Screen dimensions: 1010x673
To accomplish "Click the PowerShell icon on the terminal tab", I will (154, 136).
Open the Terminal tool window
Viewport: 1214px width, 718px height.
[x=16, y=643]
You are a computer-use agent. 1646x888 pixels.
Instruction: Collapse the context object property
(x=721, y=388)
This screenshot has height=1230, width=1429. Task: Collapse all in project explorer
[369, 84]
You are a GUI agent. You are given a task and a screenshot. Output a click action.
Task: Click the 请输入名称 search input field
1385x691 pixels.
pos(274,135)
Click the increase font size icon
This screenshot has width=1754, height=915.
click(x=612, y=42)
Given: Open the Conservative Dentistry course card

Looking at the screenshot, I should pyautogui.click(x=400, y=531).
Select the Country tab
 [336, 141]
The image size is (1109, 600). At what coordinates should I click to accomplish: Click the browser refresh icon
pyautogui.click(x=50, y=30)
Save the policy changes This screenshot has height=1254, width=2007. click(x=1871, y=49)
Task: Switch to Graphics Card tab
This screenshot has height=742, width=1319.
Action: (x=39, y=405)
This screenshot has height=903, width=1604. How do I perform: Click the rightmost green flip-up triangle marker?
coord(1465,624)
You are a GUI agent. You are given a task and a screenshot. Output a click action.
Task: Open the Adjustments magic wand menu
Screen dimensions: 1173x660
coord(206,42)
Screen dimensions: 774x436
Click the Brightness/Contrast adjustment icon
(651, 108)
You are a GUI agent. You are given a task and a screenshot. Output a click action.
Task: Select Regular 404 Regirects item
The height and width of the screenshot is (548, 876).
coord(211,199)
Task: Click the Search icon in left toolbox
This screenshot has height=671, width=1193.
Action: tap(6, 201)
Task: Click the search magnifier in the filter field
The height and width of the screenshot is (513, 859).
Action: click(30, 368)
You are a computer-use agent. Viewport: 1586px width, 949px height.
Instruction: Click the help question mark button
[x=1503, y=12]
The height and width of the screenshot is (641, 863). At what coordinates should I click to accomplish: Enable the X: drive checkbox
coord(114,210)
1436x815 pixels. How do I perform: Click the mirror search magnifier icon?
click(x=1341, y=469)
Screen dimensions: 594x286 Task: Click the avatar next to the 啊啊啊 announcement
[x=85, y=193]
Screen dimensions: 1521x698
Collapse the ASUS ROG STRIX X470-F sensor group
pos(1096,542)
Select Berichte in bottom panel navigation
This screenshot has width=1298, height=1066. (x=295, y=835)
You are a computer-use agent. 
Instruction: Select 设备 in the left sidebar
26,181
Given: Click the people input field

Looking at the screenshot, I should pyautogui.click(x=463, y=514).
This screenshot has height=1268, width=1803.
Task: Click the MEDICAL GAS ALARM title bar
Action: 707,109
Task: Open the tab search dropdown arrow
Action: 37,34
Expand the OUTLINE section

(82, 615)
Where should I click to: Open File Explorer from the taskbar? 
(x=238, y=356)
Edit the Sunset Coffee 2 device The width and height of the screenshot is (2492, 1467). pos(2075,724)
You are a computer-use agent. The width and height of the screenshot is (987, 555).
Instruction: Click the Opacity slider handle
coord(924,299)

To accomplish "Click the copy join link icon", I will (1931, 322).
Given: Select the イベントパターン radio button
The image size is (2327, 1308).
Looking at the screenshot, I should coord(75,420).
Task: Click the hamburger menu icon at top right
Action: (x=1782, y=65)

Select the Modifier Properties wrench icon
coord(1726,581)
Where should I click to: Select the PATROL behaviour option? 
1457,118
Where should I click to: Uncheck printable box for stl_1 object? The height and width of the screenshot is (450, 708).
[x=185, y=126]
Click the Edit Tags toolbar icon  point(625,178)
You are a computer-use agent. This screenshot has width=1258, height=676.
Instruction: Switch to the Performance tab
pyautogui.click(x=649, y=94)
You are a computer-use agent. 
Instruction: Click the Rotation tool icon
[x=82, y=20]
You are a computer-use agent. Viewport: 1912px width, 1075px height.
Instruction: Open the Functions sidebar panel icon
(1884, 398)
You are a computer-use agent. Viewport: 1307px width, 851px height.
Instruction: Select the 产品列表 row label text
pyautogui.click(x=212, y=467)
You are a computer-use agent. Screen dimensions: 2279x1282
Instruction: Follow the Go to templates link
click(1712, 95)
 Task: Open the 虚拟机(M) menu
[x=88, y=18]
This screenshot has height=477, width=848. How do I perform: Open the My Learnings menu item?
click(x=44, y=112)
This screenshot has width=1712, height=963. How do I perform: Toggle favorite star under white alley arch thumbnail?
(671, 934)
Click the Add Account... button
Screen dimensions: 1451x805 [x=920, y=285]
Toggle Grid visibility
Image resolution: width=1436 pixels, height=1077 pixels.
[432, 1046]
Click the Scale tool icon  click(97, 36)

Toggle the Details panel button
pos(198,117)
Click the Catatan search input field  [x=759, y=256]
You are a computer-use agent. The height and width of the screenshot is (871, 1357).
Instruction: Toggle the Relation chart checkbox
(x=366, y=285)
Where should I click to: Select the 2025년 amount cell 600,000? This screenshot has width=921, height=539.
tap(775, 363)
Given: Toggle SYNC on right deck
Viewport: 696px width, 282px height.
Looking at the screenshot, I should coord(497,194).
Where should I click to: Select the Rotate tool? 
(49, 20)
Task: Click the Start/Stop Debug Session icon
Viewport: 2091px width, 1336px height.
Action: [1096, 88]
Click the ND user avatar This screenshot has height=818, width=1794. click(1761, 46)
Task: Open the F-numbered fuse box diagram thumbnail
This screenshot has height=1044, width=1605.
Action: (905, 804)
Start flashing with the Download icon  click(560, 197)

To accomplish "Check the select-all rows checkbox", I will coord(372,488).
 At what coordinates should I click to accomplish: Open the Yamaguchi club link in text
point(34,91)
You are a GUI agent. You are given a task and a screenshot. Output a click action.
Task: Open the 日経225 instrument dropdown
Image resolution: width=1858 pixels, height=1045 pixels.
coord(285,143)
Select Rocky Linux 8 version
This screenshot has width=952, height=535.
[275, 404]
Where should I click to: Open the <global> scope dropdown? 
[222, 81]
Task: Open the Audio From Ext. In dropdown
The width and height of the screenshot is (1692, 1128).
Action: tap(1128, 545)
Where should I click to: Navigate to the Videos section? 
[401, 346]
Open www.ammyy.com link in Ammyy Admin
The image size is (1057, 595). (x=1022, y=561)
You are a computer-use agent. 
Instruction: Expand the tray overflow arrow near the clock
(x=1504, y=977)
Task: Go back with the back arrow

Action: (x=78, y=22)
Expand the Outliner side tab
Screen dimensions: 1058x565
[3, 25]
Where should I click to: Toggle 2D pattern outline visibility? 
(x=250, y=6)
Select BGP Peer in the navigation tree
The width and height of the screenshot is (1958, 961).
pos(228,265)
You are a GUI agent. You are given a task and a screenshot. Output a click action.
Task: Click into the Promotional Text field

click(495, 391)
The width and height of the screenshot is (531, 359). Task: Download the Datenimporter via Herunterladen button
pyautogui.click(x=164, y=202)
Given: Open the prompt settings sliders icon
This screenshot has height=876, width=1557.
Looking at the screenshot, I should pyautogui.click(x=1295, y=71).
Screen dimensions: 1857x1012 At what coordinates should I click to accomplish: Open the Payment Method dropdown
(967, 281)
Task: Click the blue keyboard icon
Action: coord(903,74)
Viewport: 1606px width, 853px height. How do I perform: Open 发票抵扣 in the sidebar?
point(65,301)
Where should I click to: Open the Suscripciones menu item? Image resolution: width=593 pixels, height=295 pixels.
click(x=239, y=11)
::::::::
**WORK TO BE COMPLETED:** Copy each line of the data above that holds "Start".

**EXERCISE ANSWER:**
Task: Click the Start/Stop Debug Session icon
Start flashing with the Download icon  click(560, 197)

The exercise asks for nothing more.